In a 24×7 connected world rapidly going digital, effective cybersecurity is becoming table stakes and the key to not only business success — but also business survival. Failure to protect your digital assets ‑ data, applications, devices, networks, people and an acceptable user experience (a bad digital experience negatively impacts the future buying behavior of more than 90% of customers) — is tantamount to putting up a ‘going-out-of-business’ sign.
Increasingly, this means ensuring that the network infrastructure is not only protected, but is a critical component of your cybersecurity toolkit. Today’s networks feature fast and intelligent security that’s built around real-time threat prevention, automated enforcement and adaptive protection that are essential to ensuring a secure business, especially with the evolution to digitization.
Digital transformation (DT) is being fueled by the explosive growth of data and devices, and it is changing everything, especially cybersecurity.

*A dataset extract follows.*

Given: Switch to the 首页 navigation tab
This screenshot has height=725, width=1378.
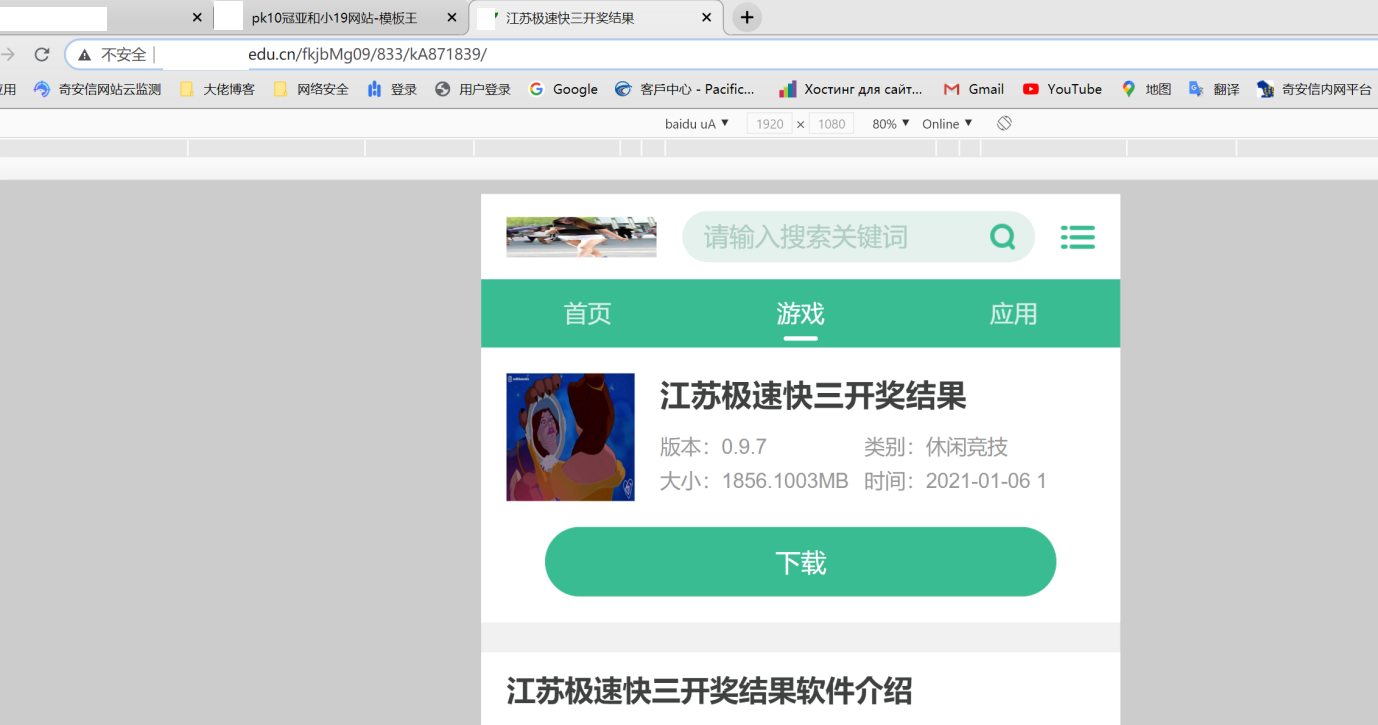Looking at the screenshot, I should (587, 313).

The changes will be fast and pervasive:
• Connected devices will grow by more than 50% by 2020, to 30 billion, and almost triple — to 80 billion — by 2025;
• Between 2020-2025 the volume of traditional data will grow by 2.3x;
• The volume of data that can be analyzed will grow by 4.8x; and
• Actionable data will grow by 9.6x.
At the same time data, devices and their importance are skyrocketing, internal threats — negligent or malicious employees — and external threats — i.e. viruses, phishing, ransomware and Zero-day attacks — are also surging, putting the cybersecurity threat landscape under increasing pressure. The situation is made even worse by the fact that the bad guys only have to get it right once; the good guys have to be right every time, and that is unrealistic in the face of these growing attacks.

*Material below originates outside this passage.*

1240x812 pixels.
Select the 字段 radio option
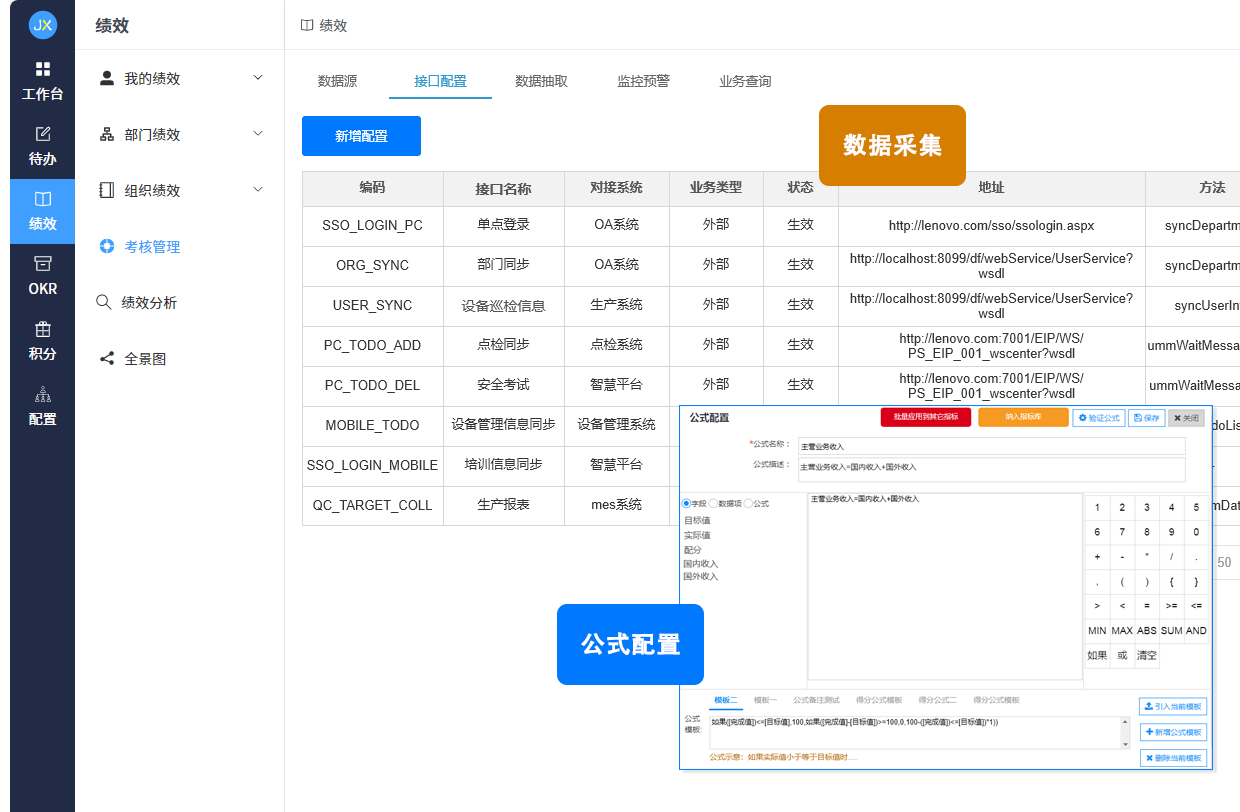coord(686,504)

Evidence of the severity of the worsening threatscape is everywhere:
• Within the next 5 years 1.5 billion people, or 25% of the global population, will be affected by data breaches. “Breach is the new normal,” according to IDC;
• Almost 750 million data breaches were reported in 2015, and over 320 million for the first half of 2016;
• The majority of breaches (89%) had a financial or espionage motive;
• In almost all cases (93%), it took attackers minutes or less to compromise systems;
• Data exfiltration occurred within minutes in 28% of the cases;
• Ransomware, malware used to lock you out of your devices and demand a ransom in return for access has quickly become a major cybersecurity threat, with annual costs to small and medium companies of at least $75 billion in expenses and lost productivity; and,
• 93% of phishing emails, the act of defrauding a target of financial and/or personal information by posing as a legitimate company or institution (6.3 million in the first quarter of 2019, a 789% increase over the previous quarter), are now ransomware (averaging 4,000 attacks a day, and up 300% in the past year).
People present a double-edged threat to cybersecurity. They are both the cause of most problems — i.e. 95% of security breaches were caused by human error — and are the weakest link because they don’t have the training and resources necessary to ensure effective cybersecurity.

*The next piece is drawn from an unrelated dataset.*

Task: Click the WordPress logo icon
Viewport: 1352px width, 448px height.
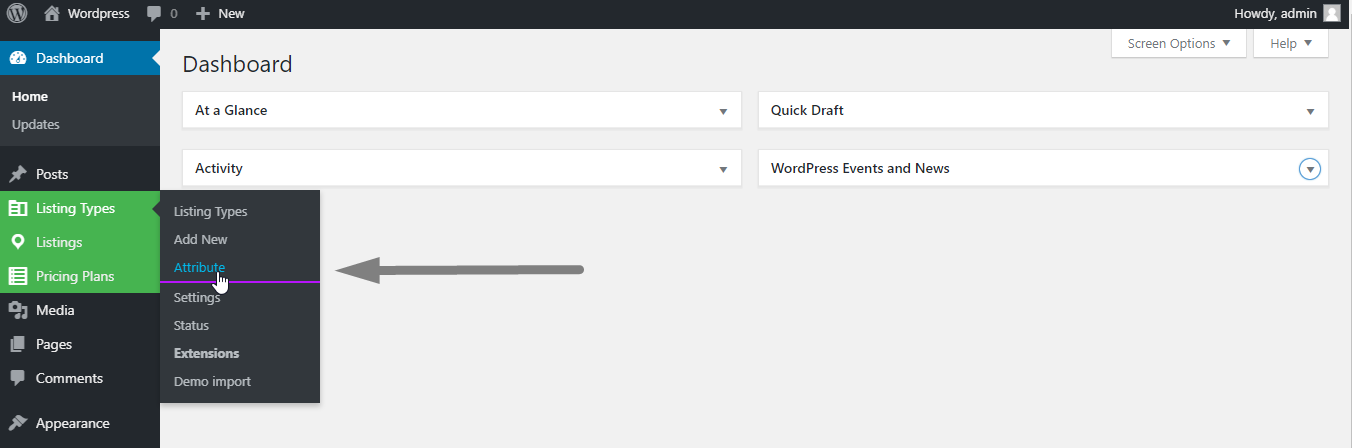Action: click(17, 14)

Fortunately, the situation is not as bleak as it may appear. A broad selection of cybersecurity products and services are available to identify, protect, detect, respond and recover from the activities of deliberate and inadvertent attacks and breaches.
In fact, cybersecurity can be a competitive advantage. “We’re seeing more and more that cybersecurity can actually become a remarkable way to help a company innovate and move faster,” stated David Burg, PwC, US and Global Co-Leader, Cybersecurity.
Cybersecurity solutions like software-defined secure networks (SDSNs) can enable the move from the firewall-centric, hardware-defined era of security to one where problems are solved with software and cloud-based technologies. The new era will provide pervasive security that enables policy, detection and enforcement throughout the network infrastructure, reducing the need for manual updates and automatically applying policies and enforcement rules, driving down the costs of managing network security.